More people seeking work again
The rise in both employment and unemployment is the result of underlying flows between the active, unemployed and inactive labour force. This is visualised in the diagram below.
* Figures are provisional
Over the previous three months, unemployment rose by nearly 100 thousand. On the one hand, more people started seeking employment (from inactive labour force to unemployed) than stopped seeking (from unemployed to inactive labour force). On balance, this resulted in unemployment rising by 88 thousand over the past three months. Furthermore, more people lost their job and became unemployed (from active to unemployed) than there were unemployed people who found a job (from unemployed to active). On balance, this resulted in unemployment rising by 7 thousand persons.
Between May and August, the main reason behind the higher unemployment was that more people started seeking work rather than many people losing their job, as was the case between March and June. The number of people in work increased as well between May and August, namely by 53 thousand. This was mainly due to a larger number of people entering the labour market who found work immediately (from inactive to active labour force) against a smaller number of people who stopped working and left the labour market (from active to inactive labour force).
Between March and June, on the other hand, a relatively high proportion of the active labour force left the labour market (temporarily) and became part of the inactive labour force.

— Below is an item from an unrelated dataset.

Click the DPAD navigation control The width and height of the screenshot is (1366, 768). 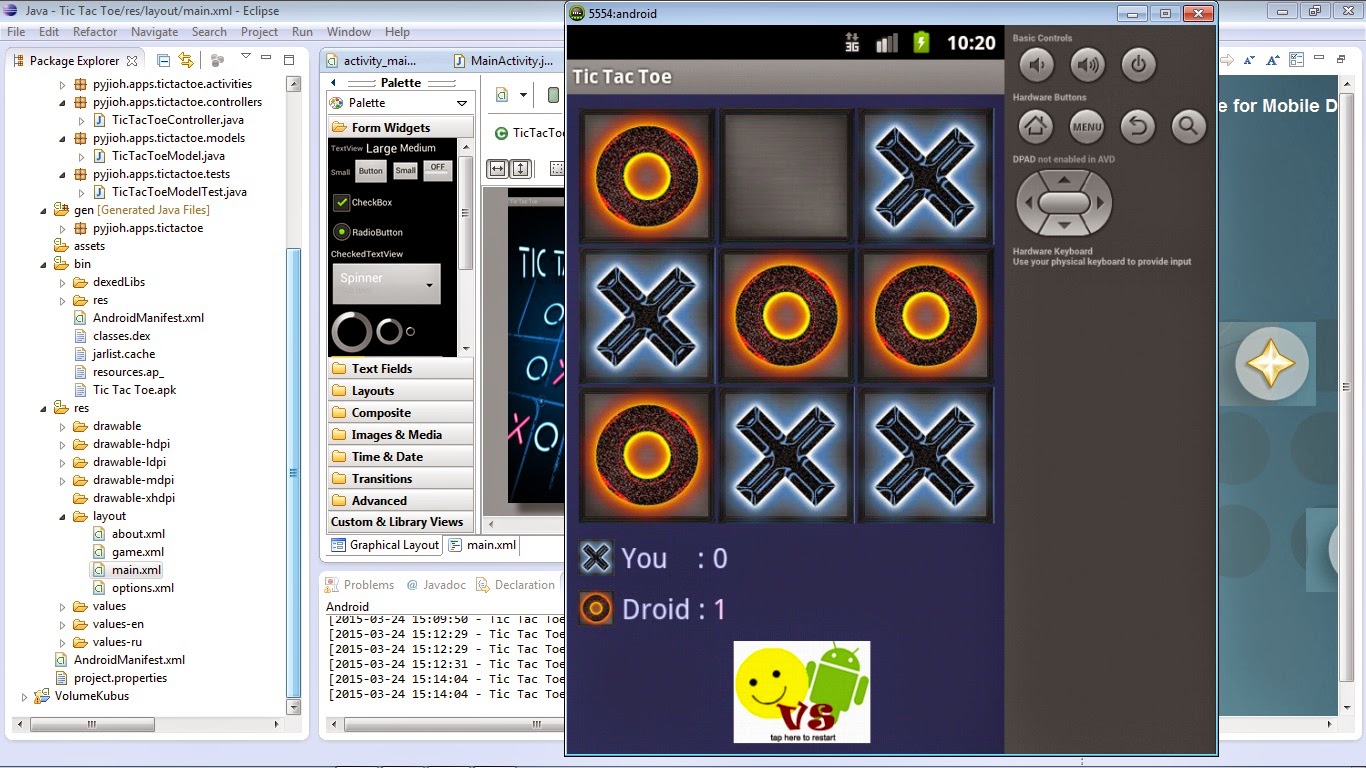coord(1063,202)
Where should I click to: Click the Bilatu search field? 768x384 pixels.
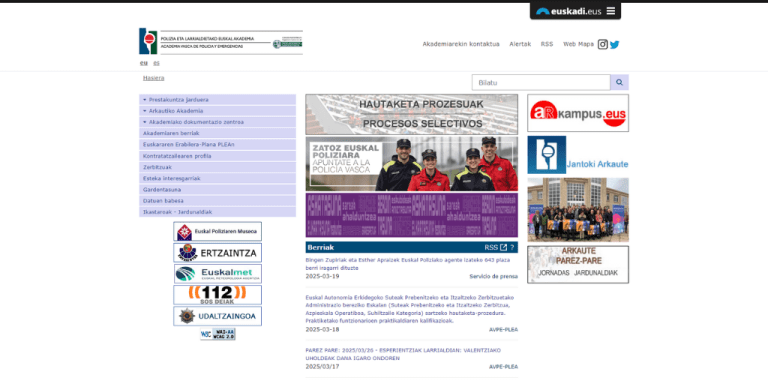coord(541,82)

Every month, CBS publishes figures on the labour force in accordance with international guidelines. The corresponding indicators, i.e. the active and unemployed labour force, are used around the world to describe cyclical developments on the labour market. Monthly figures are essential in this respect. In addition, UWV issues its own monthly figures on unemployment benefits. Figures released by UWV do not correspond one-to-one with the labour force indicators. Over the past three months, the number of unemployed rose more sharply than the number of unemployment benefits.